*** DATA LISTING Section Begins ***

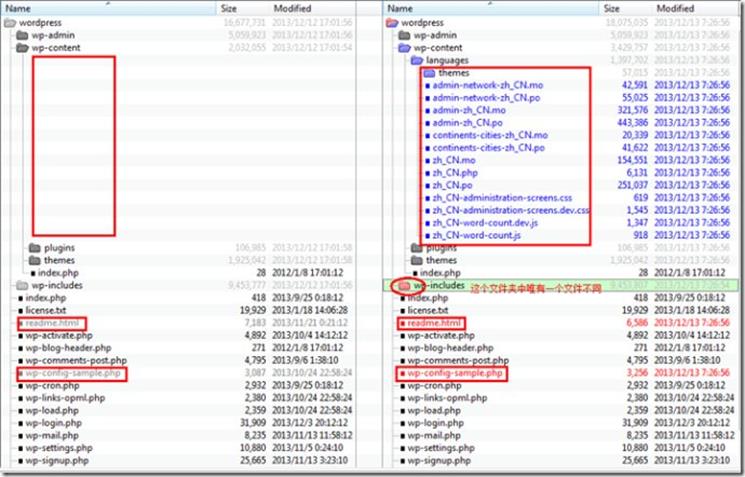The height and width of the screenshot is (477, 745).
Task: Select readme.html in the right pane
Action: pos(433,323)
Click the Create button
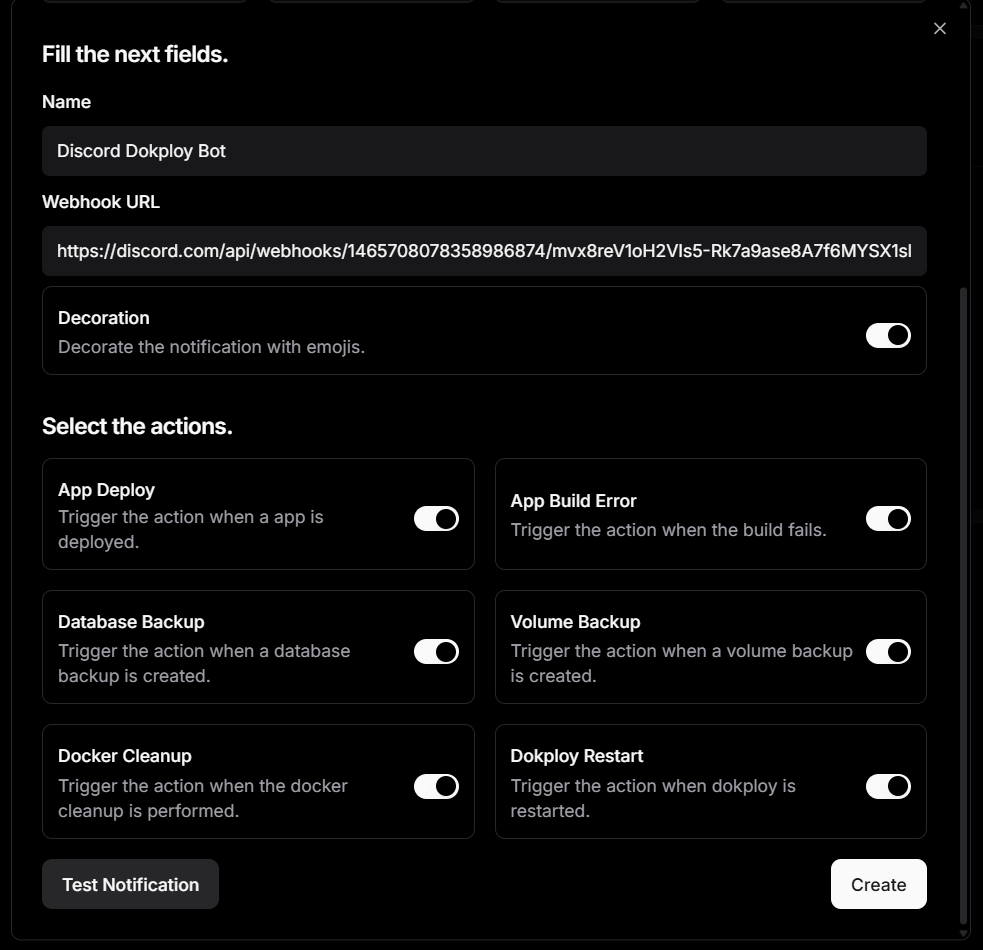 coord(878,884)
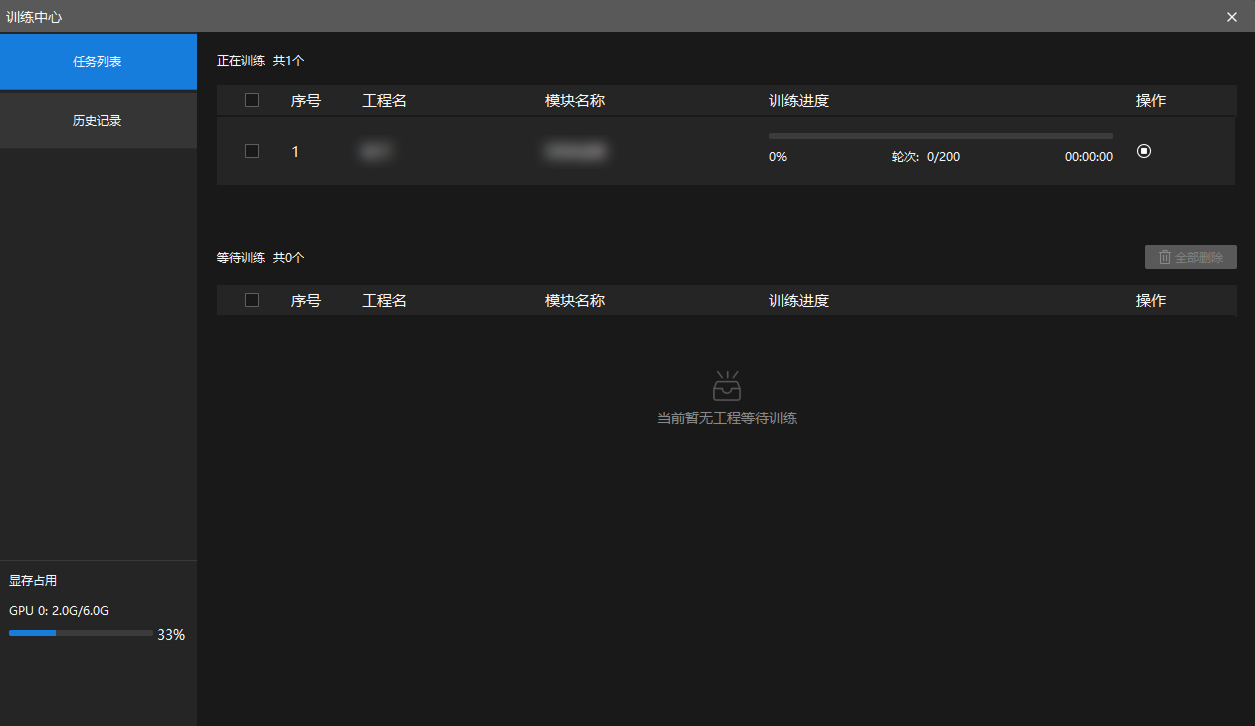Click the trash icon in 全部删除
Viewport: 1255px width, 726px height.
(x=1164, y=257)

*** DATA LISTING Section Ends ***

• WHAT IS BEING ASKED:
Quote, without alteration, the lines running from the line containing "Click the Create button" to the last line of the entries, and include no pictures.

• YOUR RESPONSE:
Click the Create button
 coord(878,884)
Click the trash icon in 全部删除
Viewport: 1255px width, 726px height.
(x=1164, y=257)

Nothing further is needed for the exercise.